Great article ! The only thing i'm missing is the mention of the New kid on the block the Genustech Eclipse vari-ND filter! Only on the market for a couple of months but no-strong colorcast or great loss of sharpness like i.e. the LCW Fader II, but still at the same pricepoint as the LCW ! :) Check it out: http://www.genustech.tv/collections/genus-eclipse-nd-fader

Could I get the same results with a mirrorless camera that can shoot at high sync speeds?

Did it a few times with a Fuji X100S . . . although that is technically more of a "large-sensor-compact" than a mirrorless.

thats the exact camera I am thinking of getting for shots like this...so it would work?

Yes, it works great on the X100S.

Its important to know that that the fast sync speed from the X100S isn't because its a mirrorless camera, but because it has a leaf shutter. Mirrorless cameras with removable lenses are still only able to shoot at ~1/200th a second

It would work. And to add to that capability, the X100s has a built-in 3-stops ND filter.

lol, intr-adevar! :P

Great article, I'm just getting into strobism with speedlights and I can really see the need for this, I was playing around on the weekend with a speedlight and HSS and found that I couldn't get my background as dark as I would have liked, and I was losing a lot of flash power with HSS, so I think a ND would help my cause a lot, although I'll need to stock up on a few speedlights to make sure I have ample power.

Definitely going to gear myself towards this goal though!

Guys, this may be silly, but I can't seem to get the focus right with my ND filter, for outdoors or in studio. With an aperture of 1.8 in auto mode the camera can't focus... in manual mode I can't get it right (it looks right when I'm shooting, but when I see the review it's always out of focus). Are there any tricks to help focusing with ND filters? I love the results, but It's a total fail for me.

What brand of ND filter are you using?
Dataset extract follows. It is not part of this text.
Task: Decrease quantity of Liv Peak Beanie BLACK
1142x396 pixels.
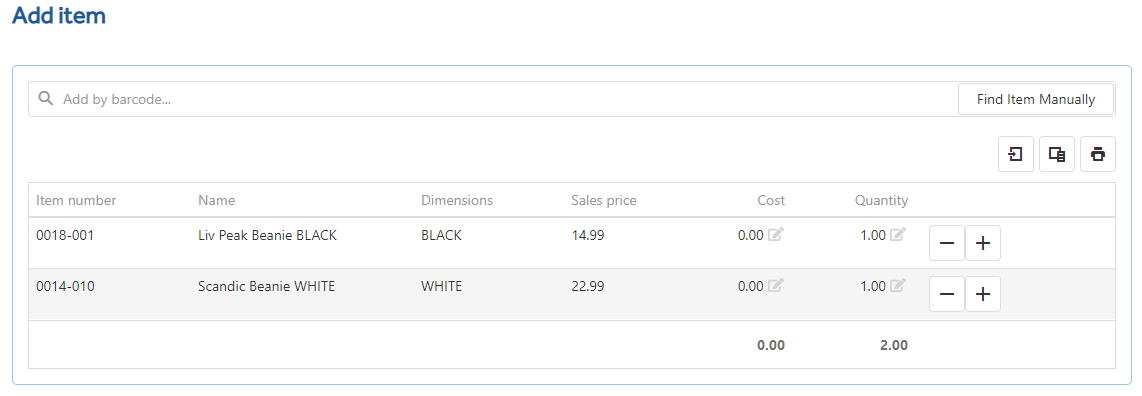Action: [x=947, y=243]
Cheaper made filters will often soften your images a bit, so that might be what you're experiencing. I'm a firm believer that you shouldn't skimp on filters, cause the difference is huge between the cheap brand and the expensive brand

Hi Zach! Sorry for taking so long to reply. I was doing some tests before coming back. The weird thing is that now I'm not having trouble focusing with my ND filter. I don't know if I was using my older Nikon before, but it's working reeeeally better now and I took some interesting pictures. It's so nice to see the sky really blue, the way it should be. o/

By the way, here's one of my before and after I did in my tests. It was a very sunny day and first I positioned my model (my brother) between me and the sun with only natural light. The sky became white and the image was totally washed out. Then I added the ND filter and a strobe and I could even see the sun behind him, the sky was still blue and the skin had much more texture.

Hi zach, i'm just wondering about variable ND, how do you get to the exact stop? AFAIK, the markings on vari NDs do not represent the number of stops, no?

If so, do you adjust accordingly or are there any steps necessary?

Thank you!

I have the Singh-Ray variable and I get a horrible color cast from it. It adds a lot of yellow. Ive never been able to figure out why.

Zach - thanks for the info on filters. what i wud like to know is that will i face the same issues with expensive filters of giving out different tones while stacking filters?
I have been wanting to buy singh ray but you have given me a wider option

Typo in this sentence:

“So in layman’s terms, if I’m using an ND filter that is 5 Stops, that allows me to drop me shutter or aperture five stops total.”